Equipo necesario para sobrevivir un día laboral: Un café bien cargado que le pedí a un interfono, conmutador con 10 líneas, conectado a módulos (porque ya no son teléfonos) receptores de 6 GHz, computadora de escritorio, conectada a un disco duro externo de 500GB (mínimo), conectado a la
laptop en red para transferir archivos para llevarlos a casa,
Firefox, con múltiples
tabs abiertas: correo electrónico (a veces las cuentas juntas, a veces cada cuenta por separado), blog,
Twitter,
Facebook,
Wikipedia,
Youtube -ahora en HD-, la del banco, la de los jueguitos para la hora nalga, BBC, CNN, MSNBC, y claro, el
Adium para tener mis cuatro cuentas con las que puedo chatear al mismo tiempo habilitadas, celular, cargador, USB,
flash drive,
mouse inalámbrico, lector de tarjetas, cámara digital, reproductor MP3 conectado al disco duro, conectado a ambas computadoras para tener un doble respaldo de la información mientras se descargan en vivo mis videos favoritos del día, bocinas con
Bluetooth para poder escuchar la música que está siendo sincronizada a todos lados.
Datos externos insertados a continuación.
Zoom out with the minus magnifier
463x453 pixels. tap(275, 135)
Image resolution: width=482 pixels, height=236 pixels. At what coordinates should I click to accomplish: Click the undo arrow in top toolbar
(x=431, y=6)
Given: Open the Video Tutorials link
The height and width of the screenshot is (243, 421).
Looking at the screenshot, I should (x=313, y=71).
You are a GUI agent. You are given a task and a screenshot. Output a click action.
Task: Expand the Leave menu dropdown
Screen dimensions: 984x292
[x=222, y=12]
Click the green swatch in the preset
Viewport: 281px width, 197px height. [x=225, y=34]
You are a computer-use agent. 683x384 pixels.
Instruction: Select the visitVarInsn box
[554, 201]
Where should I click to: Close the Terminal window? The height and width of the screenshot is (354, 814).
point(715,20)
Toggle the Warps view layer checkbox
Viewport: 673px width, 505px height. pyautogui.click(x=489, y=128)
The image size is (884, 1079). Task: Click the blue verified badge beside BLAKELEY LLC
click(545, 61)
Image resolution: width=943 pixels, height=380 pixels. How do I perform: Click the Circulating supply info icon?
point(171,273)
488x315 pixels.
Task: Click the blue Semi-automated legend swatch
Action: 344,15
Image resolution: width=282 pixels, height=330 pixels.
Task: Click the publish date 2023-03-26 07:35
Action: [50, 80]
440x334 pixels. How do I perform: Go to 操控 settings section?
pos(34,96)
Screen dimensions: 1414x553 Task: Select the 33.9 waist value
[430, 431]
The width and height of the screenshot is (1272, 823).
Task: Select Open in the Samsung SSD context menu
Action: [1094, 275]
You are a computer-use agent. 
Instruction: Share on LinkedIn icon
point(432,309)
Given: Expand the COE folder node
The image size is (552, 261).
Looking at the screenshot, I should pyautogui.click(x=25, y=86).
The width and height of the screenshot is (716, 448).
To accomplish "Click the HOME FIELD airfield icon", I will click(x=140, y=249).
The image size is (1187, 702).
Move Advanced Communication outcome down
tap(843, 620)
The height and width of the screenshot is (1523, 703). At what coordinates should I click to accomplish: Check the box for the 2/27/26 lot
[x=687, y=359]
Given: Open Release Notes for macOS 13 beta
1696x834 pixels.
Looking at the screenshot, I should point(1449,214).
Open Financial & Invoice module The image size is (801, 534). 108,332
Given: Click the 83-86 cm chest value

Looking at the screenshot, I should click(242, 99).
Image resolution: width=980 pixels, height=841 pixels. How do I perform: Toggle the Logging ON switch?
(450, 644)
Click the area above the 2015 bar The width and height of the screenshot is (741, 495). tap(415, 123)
Todo en red, todo inalámbrico, todo en banda ancha, todo funcionando en sincronía con todo lo demás (menos el café, ese no lo queremos cerca de ningún aparato electrónico, al menos que sea la cafetera) y todo sin interrupciones ni fallas. ¿Algo más?
El día que una oficina se queda sin red, adiós trabajo, el día que un servidor cae, adiós productividad.
El día que mi abuela llegó a México, había que llamar a la operadora, darle tres números y te "enchufaba" para poder hablar con una persona REAL.
Hace unas semanas, que estaba en Acapulco, tomé una foto al atardecer con mi Nextel, le piqué a
PTS (push to send) y le llegó a la flaca -te quiero flacaaaaaa-, quien se murió de envidia. Ella pudo haberme enviado una foto de regreso con su cara roja de coraje, un SMS con un saludo no tan bonito para mi mamá, o cualquiera de las otras 50 opciones de comunicación inmediata por la que no tenía que moverse más de tres metros de donde quiera que haya estado en ese momento.
Vivo en un país tercermundista y aún así, cuento con todo esto. ¿Qué sigue? Todos somos comunicólogos, todos somos especialistas y todos estamos conectados a algo, claro, sin cables.